───── Text

Statistics and Its Interface

Volume 6 (2013)

Number 2

Testing the statistical significance of an ultra-high-dimensional naïve Bayes classifier

Pages: 223 – 229

DOI: https://dx.doi.org/10.4310/SII.2013.v6.n2.a6

Authors

Baiguo An (Key Laboratory for Applied Statistics of the Ministry of Education, Northeast Normal University, Changchun, Jilin Province, China)

Jianhua Guo (Key Laboratory for Applied Statistics of the Ministry of Education, Northeast Normal University, Changchun, Jilin Province, China)

Hansheng Wang (Guanghua School of Management, Peking University, Beijing, China)

Abstract

The naïve Bayes approach is one of the most popular methods used for classification. Nevertheless, how to test its statistical significance under an ultra-high-dimensional (UHD) setup is not well understood. To fill this important theoretical gap, we propose a novel testing statistic with a standard normal asymptotic null distribution, even if the predictor dimension is considerably larger than the sample size. This makes the proposed method useful for UHD data analysis. Simulation studies are presented to demonstrate its finite sample performance and a text classification example is described for illustration.

Keywords

binary predictor, hypothesis testing, naïve Bayes, supervised learning, text classification, ultra-high-dimensional data

2010 Mathematics Subject Classification

62H30

Published 10 May 2013

──────────
───── Given information

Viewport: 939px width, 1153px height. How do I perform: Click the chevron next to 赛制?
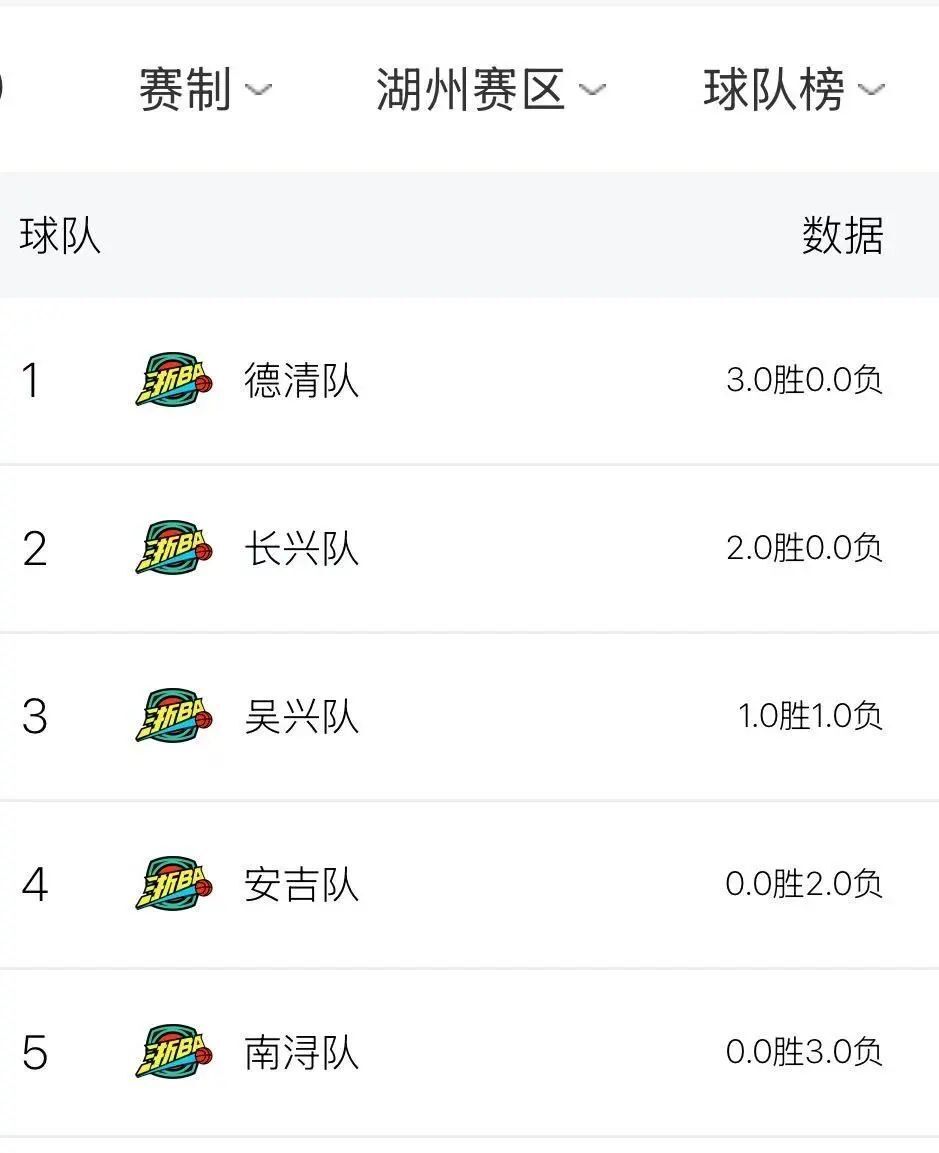(258, 90)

──────────

> Task prompt: List every keyword that the article page gives.

> Expected answer: binary predictor, hypothesis testing, naïve Bayes, supervised learning, text classification, ultra-high-dimensional data